The seasoned television and film actress can recently be seen playing Donna, one of the central female roles in Jayne Mansfield’s Car, Billy Bob Thornton’s directorial return. Set in 1969, the drama film explores the journey of an Alabama family grappling with issues of culture and war and the death of their estranged mother and wife. With Thornton’s writing accurately capturing the south and the style of its residents, Jayne plays right into LaNasa’s strengths and beginnings. The actress was born in New Orleans, Louisiana. “To get to work with a southern director on a piece about the south is really just a dream come true for me,” says LaNasa, who now lives in Los Angeles. “[Thornton] really works with attention to detail, and being from Arkansas, really knows the south in his bones. I was actually up for a smaller role in the movie, but he had me read Donna because it was a larger part. He went and fought for me to do the role, even though he was pressured by the financiers to cast a big movie star. I got lucky.”

Acknowledging the fortune of acting in a Billy Bob pic alongside other industry bests such as Kevin Bacon, John Hurt and Robert Duvall, LaNasa reveals a poignant moment in her career when veteran actor Duvall commended her acting chops. “I think it was our last scene together. I came into the trailer and he had his eyes closed. I told him it’s me — he would call me Donna — ‘It’s Donna.’ He was getting his makeup done with his eyes closed and he asked, ‘What’d you do today?’ I told him what I shot and then he said, ‘You know that scene you did yesterday?’— and this is the first time he said anything like this to me — ‘That was great, that was just great.’ I could not believe it was happening. He left, and I started crying.”

Over the past two decades, LaNasa has fuelled her fledgling post in Hollywood by nabbing roles in a variety of films, including the uppity wife of a congressman (played by Will Ferrell) in the political comedy The Campaign; the unknowing wife of a serial killer, portrayed by John Cusack, in The Frozen Ground; and, she adds, with a rich, throaty laugh, manhandling movie star Jude Law up against a wall in Alfie.
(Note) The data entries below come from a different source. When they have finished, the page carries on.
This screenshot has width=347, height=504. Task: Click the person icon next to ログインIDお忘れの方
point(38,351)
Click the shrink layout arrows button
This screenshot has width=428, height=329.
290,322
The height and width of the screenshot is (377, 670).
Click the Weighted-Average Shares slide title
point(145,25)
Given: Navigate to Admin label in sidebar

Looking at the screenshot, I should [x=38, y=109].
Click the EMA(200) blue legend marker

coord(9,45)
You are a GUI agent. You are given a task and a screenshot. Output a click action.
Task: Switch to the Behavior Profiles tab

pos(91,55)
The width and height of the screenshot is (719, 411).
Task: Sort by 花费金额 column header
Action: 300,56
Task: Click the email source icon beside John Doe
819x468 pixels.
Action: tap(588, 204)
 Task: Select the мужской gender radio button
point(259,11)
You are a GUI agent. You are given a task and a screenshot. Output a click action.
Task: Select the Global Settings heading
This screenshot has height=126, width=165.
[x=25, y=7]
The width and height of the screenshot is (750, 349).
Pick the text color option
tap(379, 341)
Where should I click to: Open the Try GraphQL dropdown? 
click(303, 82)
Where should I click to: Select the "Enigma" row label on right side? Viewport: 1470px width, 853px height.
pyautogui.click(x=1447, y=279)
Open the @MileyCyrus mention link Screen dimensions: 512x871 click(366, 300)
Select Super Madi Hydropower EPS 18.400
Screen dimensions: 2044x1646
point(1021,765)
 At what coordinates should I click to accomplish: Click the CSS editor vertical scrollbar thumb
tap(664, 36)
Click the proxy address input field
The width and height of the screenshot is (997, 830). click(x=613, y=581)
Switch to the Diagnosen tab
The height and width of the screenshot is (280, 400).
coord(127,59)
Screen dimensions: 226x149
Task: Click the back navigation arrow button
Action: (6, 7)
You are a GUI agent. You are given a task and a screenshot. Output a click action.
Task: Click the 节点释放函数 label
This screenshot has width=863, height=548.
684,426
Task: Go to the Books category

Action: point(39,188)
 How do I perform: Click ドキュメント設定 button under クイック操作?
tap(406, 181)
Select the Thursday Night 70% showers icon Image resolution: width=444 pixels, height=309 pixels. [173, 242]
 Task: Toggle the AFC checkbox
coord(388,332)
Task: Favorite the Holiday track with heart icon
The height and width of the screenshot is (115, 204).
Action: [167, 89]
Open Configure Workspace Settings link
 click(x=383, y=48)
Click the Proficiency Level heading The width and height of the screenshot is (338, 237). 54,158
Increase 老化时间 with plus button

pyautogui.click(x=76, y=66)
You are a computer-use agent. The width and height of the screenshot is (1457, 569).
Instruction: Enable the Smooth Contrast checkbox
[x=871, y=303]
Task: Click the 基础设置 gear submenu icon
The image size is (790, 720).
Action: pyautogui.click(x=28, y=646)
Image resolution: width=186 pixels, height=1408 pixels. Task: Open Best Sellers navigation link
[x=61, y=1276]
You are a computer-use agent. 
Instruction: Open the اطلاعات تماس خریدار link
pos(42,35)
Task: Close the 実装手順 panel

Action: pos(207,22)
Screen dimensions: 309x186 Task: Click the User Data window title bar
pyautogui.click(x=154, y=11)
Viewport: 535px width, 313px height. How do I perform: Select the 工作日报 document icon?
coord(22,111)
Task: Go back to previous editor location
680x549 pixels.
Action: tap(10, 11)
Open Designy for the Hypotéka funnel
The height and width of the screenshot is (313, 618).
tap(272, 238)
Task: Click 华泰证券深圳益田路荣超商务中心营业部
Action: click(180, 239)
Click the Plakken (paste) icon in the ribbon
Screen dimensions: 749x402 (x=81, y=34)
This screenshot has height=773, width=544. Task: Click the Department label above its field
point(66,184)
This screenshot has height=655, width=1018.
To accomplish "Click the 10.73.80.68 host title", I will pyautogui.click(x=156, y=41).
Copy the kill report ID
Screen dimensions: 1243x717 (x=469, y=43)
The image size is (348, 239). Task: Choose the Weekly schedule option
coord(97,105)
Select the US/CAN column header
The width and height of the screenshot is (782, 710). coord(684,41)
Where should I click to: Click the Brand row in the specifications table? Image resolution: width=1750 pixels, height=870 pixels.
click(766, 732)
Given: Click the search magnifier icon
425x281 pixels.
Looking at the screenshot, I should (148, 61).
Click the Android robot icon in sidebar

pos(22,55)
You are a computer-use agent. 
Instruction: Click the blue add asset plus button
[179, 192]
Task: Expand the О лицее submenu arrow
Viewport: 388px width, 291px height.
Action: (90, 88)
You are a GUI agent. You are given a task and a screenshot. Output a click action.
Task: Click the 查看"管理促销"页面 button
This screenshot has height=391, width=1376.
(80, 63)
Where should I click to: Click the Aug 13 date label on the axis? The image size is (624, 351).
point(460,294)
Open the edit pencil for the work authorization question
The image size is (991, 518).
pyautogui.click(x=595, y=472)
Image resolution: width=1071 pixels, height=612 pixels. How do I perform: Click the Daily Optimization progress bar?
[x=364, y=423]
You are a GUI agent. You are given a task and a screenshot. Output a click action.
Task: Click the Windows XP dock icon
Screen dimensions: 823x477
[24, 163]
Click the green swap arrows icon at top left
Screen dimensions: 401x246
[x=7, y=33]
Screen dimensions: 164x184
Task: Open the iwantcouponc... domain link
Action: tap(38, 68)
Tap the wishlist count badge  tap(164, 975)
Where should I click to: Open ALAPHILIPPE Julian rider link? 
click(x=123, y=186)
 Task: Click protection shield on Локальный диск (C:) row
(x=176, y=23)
Whether it’s a guest-starring character in a series or a supporting role in a blockbuster picture, LaNasa applies her reinterpretation of advice given to her by her late first husband and legendary actor Dennis Hopper, with whom she had a son. “I’m not a person who walks to the set in their Uggs or flip-flops like a lot of actresses do, and [who] then put their shoes on when they get to do their part. If I’m playing a sexy woman and I have to walk down the stairs, I’m going to take that whole walk in high heels because that’s what makes me feel like a sexual character. I do the part in the shoes of the character.”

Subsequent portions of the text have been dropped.